The model-based methods were implemented in numerous packages over the 2000s, and today they’re pretty standard parts of the phylogenetic and population genetic toolkits. The reason for their popularity is obvious: they are quite often clear and unambiguous in their results. This may be one reason that they emerged to complement more visualization methods like PCA and MDS with fewer a priori assumptions.

But of course, crisp clarity is not always reality. Sometimes nature is fuzzy and messy. The model-based methods take inputs and will produce crisp results, even if those results are not biologically realistic. They can’t be utilized in a robotic manner without attention to the assumptions and limitations (see A tutorial on how (not) to over-interpret STRUCTURE/ADMIXTURE bar plots).

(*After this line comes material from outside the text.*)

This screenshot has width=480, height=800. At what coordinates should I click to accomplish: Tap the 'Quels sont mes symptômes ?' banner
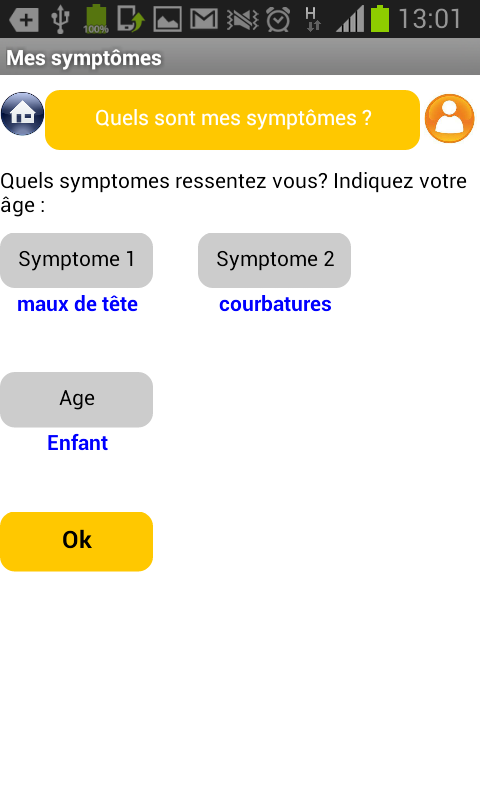(233, 120)
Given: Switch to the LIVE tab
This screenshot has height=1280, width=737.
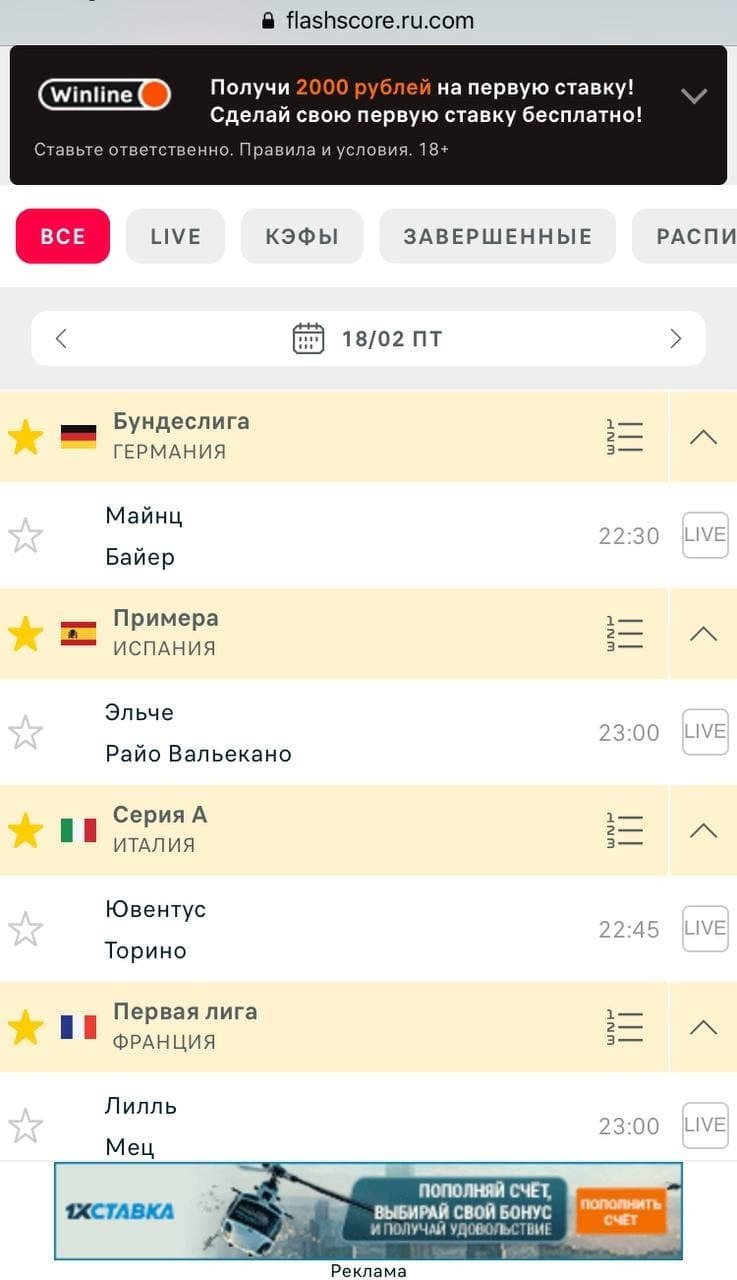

This is why it is exciting to see a new preprint which addresses many of these issues, Inferring Continuous and Discrete Population Genetic Structure Across Space*:

A classic problem in population genetics is the characterization of discrete population structure in the presence of continuous patterns of genetic differentiation. Especially when sampling is discontinuous, the use of clustering or assignment methods may incorrectly ascribe differentiation due to continuous processes (e.g., geographic isolation by distance) to discrete processes, such as geographic, ecological, or reproductive barriers between populations. This reflects a shortcoming of current methods for inferring and visualizing population structure when applied to genetic data deriving from geographically distributed populations. Here, we present a statistical framework for the simultaneous inference of continuous and discrete patterns of population structure….

The whole preprint should be read for anyone interested in phylogenomic inference, as there is extensive discussion and attention to many problems and missteps that occur when researchers attempt to analyze variation and relationships across a species’ range. Basically, the sort of thing that might be mentioned in peer review feedback, but isn’t likely to be included in any final write-ups.

As noted in the abstract the major issue being addressed here is the problem that many clustering methods do not include within their model the reality that genetic variation within a species may be present due to continuous gene flow defined by isolation by distance dynamics. This goes back to the old “clines vs. clusters” debates. Many of the model-based methods assume pulse admixtures between population clusters which are random mating. This is not a terrible assumption when you consider perhaps what occurred in the New World when Europeans came in contact with the native populations and introduced Africans. But it is not so realistic when it comes to the North European plain, which seems to have become genetically differentiated only within the last ~5,000 years, and likely seen extensive gene flow.

The figure below shows the results from the conStruct method (left), and the more traditional fastStructure (right):

There are limitations to the spatial model they use (e.g., ring species), but that’s true of any model. The key is that it’s a good first step to account for continuous gene flow, and not shoehorning all variation into pulse admixtures.

Though in beta, the R package is already available on github (easy enough to download and install). I’ll probably have more comment when I test drive it myself….

* I am friendly with the authors of this paper, so I am also aware of their long-held concerns about the limitations and/or abuses of some phylogenetic methods. These concerns are broadly shared within the field.